A Brand Operating System (Brand OS) is the orchestration layer that keeps your brand:

  • consistent,
  • compliant,
  • and adaptive

across LLMs, agents, design tools, and products.

Brando vocab v1.3 provides the data model for that OS:

  • brando:Brand – core identity and defaults
  • brando:Context – situational modifiers (channel, audience, region, goal)
  • Brando:VerbalIdentity / Visual / Audio – expression tokens by modality
  • brando:Policy – governance and guard rails
  • brando:BrandedCategory – product/category alignment and vocabulary
  • brando:Campaign – time-bound overlays
  • brando:AutomationRule – event- and metric-driven behaviour changes

This page describes how those types fit into a Brand OS architecture.

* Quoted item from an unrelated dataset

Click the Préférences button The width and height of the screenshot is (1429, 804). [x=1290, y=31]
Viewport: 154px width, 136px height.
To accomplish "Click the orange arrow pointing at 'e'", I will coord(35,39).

1. Conceptual architecture

At a high level, a Brand OS has four layers:

  1. Source-of-truth layer

    • Brando JSON-LD / YAML files
    • Brand Knowledge Graph / triple store
    • Links into DAM, PIM, CMS, brand portals
  2. Governance & inference layer

    • Policy resolution (which brando:Policy applies?)
    • Automation rules (brando:AutomationRule)
    • Enforcement level and risk tagging
  3. Runtime integration layer

    • Adapters for:
      • LLMs and agents
      • MCP servers / tools
      • internal and external APIs
    • Prompt assembly and constraint injection
  4. Applications & channels

    • Chatbots, copilots, assistants
    • Web and app surfaces
    • Design and content tools

A simplified view:

+----------------------------+
|   Applications & Channels  |
|  (chatbots, UIs, tools)    |
+--------------+-------------+
               |
               v
+--------------+-------------+
| Runtime Integration Layer  |
|  - LLM / Agent adapters    |
|  - MCP / API glue          |
+--------------+-------------+
               |
               v
+--------------+-------------+
| Governance & Inference     |
|  - Policy resolution       |
|  - Automation rules        |
+--------------+-------------+
               |
               v
+--------------+-------------+
| Source of Truth            |
|  - Brando JSON-LD/YAML     |
|  - Brand Knowledge Graph   |
+----------------------------+

Brando vocab sits in the bottom two layers:

  • it defines the data structures,
  • and gives the governance layer a shared language for policies, tokens, and contexts.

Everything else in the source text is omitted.